▶ Study questions
(1) In the passage on Oakland and the novel Virgin Soul, what nickname had Oakland earned by the 1920s?
(2) Write the next part of the passage on Oakland and the novel Virgin Soul, picking up after its final sentence.

▶ Extracted text

════════════════════

Originally a port city built up with the business of railroads, folks called Oakland the “Detroit of the West” by the 1920’s for its automotive factories and booming economy.  During World War II, Oakland built ships and canned foods, and the exodus of Southern workers to the area created a melting pot of cultures and belief systems.  Post-WWII, Oakland (and the rest of America) witnessed white flight, as wealthier citizens fled further East to the suburbs.  Once a shining star of productivity, post-WWII Oakland began to feel its economy slow and its racial tensions rise.

And this brings us to Virgin Soul, a novel by Judy Juanita based on Juanita’s own experiences growing up in Oakland.  Geniece Hightower, the novel’s star, is a snappy and smart African American woman on the cusp of revolution.  She enrolls at Oakland City College in 1964 and is surrounded by activists and intellectuals.  Geniece soon learns about the black power movement, and her activism eventually leads her to the Black Panther Party.  The novel is broken into four parts:  Freshman, Sophmore, Junior, Senior.  We follow Geniece as she gets an education, but classes are rarely mentioned – confronted with inequality from all sides, meeting men and women both inspirational and heartbreaking, navigating a world not yet equipped to handle an empowered black women – Geniece’s education is of a different sort.

════════════════════

▶ Information shown

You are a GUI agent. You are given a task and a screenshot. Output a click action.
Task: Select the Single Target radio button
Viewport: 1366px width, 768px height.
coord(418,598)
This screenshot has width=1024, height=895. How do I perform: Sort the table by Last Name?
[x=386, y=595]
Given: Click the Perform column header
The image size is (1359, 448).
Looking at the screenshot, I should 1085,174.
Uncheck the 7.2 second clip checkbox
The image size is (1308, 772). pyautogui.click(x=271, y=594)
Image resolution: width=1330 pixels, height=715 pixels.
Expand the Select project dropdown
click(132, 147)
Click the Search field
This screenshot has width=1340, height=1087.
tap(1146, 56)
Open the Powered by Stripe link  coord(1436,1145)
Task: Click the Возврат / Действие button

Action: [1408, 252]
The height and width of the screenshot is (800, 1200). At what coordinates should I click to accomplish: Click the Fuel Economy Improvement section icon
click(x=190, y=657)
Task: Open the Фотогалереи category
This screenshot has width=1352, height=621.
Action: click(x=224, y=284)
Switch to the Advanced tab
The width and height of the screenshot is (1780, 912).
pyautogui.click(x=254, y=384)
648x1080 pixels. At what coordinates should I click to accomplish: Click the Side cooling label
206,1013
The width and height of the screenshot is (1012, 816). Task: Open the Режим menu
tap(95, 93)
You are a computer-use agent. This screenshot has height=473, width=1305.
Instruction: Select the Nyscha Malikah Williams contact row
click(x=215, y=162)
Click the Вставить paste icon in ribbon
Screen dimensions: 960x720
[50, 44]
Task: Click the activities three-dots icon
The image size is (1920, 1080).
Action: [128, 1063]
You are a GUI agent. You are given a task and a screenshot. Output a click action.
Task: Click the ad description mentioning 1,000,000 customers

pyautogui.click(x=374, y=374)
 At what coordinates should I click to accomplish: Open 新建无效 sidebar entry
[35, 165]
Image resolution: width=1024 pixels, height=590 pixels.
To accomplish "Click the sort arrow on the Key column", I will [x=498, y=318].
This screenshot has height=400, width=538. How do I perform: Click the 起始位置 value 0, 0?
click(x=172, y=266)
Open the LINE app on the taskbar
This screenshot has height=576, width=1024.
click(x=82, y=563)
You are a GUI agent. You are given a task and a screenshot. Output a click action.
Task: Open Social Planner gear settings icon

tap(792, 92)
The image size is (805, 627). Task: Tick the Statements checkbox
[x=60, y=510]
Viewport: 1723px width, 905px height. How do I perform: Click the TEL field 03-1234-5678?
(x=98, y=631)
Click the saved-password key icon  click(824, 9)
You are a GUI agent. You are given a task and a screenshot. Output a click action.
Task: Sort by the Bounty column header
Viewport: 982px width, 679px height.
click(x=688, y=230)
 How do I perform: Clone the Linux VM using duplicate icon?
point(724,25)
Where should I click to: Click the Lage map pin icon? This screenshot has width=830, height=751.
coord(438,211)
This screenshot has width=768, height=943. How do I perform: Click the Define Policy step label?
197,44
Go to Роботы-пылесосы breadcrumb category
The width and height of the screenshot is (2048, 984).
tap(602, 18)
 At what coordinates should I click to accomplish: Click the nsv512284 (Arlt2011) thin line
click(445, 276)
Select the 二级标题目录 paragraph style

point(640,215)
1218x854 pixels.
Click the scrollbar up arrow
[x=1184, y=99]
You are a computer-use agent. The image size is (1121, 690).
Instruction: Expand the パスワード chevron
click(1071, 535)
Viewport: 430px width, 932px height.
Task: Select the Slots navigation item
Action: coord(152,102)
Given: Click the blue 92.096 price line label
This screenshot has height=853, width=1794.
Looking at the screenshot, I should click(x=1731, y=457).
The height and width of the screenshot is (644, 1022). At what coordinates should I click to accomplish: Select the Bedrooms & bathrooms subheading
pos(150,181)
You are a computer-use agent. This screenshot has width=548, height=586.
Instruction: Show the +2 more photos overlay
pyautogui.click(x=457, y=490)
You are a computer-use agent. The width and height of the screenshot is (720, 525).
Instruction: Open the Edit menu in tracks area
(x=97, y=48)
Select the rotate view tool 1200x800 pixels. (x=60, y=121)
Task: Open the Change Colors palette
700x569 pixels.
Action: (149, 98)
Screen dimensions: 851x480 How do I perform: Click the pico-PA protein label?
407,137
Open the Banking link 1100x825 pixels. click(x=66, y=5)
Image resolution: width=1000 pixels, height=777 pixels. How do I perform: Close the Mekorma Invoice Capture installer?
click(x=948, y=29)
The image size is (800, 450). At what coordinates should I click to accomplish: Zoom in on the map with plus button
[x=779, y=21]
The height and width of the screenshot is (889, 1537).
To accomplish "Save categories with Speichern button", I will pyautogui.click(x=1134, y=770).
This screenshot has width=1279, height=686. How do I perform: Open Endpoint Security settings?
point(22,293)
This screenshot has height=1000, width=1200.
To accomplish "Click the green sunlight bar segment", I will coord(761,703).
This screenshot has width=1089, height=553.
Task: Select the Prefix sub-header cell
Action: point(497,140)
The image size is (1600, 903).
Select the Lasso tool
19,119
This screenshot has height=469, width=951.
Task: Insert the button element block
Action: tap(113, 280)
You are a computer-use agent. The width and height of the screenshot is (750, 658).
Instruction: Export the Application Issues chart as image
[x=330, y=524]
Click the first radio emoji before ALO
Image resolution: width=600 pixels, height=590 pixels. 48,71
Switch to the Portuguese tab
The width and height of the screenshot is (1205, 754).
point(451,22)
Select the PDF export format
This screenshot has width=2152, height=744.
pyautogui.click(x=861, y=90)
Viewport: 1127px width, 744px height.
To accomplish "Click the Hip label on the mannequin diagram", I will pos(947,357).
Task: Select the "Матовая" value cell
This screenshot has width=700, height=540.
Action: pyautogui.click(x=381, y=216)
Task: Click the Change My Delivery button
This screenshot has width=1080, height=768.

════════════════════

▶ Your responses
(1) The "Detroit of the West"

(2)
Virgin Soul reads lyrical and very much like poetry – it doesn’t surprise me that Juanita is also a successful poet.  On going to Oakland City College:  “But we called it City, a raggedy, in-the-flatlands, couldn’t-pass-the-earthquake-code, stimulating, politically popping repository of blacks who couldn’t get to college any other way, whites who had flunked out of University of California, and anybody else shrewd enough to go free for two years and transfer to Berkeley, prereqs zapped (3).”  Juanita creates a perfect voice for her protagonist, a balance of the questions running through Geniece’s mind, funky lingo of sixties, and moments of brilliant clarity.

I imagine Juanita has captured the tone of the time perfectly – I wasn’t there, but she was, and she’s built a magical, mad world around Oakland’s past.